> What this task involves
In the entries that follow, find every line containing "orig" and copy it.

[[ Records to process open ]]

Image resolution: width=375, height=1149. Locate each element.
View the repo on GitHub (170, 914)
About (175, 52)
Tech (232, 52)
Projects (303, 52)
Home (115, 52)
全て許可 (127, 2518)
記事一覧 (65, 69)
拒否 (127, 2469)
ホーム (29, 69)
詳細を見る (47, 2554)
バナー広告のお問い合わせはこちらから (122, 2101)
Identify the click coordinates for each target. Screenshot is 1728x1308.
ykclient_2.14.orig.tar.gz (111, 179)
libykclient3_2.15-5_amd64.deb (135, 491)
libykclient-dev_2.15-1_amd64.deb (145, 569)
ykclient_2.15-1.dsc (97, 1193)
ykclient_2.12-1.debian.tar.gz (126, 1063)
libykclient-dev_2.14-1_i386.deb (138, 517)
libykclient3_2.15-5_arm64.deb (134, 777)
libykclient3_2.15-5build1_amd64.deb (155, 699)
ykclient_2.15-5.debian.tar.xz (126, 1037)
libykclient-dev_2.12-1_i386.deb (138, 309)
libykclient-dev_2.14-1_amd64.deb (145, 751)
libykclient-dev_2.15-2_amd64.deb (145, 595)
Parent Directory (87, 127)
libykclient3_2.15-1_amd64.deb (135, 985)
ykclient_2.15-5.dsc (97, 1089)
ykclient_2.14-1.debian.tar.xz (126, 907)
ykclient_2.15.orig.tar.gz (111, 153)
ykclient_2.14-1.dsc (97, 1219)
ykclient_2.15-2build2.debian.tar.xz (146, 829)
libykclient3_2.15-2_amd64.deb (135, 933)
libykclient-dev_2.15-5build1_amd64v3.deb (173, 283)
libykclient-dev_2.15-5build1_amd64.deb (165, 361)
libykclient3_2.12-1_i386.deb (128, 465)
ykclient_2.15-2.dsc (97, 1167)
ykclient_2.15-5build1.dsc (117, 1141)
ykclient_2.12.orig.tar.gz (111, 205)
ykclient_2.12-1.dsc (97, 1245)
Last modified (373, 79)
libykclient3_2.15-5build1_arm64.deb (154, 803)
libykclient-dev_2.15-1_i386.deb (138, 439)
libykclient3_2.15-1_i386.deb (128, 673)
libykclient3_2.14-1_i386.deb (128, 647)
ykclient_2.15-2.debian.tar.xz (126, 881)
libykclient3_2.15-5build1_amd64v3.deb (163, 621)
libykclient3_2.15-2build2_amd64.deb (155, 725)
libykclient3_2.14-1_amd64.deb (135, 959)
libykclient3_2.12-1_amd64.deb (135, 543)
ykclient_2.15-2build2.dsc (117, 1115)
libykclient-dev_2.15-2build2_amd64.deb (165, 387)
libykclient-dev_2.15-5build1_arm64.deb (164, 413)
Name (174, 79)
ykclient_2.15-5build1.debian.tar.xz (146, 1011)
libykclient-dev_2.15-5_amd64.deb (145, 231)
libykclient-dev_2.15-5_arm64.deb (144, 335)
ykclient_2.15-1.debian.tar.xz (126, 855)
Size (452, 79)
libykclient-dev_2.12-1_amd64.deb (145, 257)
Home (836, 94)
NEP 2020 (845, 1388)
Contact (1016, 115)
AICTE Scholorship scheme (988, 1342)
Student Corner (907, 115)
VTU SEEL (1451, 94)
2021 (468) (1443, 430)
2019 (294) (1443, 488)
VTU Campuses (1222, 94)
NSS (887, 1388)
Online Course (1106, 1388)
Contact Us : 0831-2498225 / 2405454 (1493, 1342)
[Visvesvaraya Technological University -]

[[ Records to process closed ]]

> Exercise output
ykclient_2.14.orig.tar.gz (111, 179)
ykclient_2.15.orig.tar.gz (111, 153)
ykclient_2.12.orig.tar.gz (111, 205)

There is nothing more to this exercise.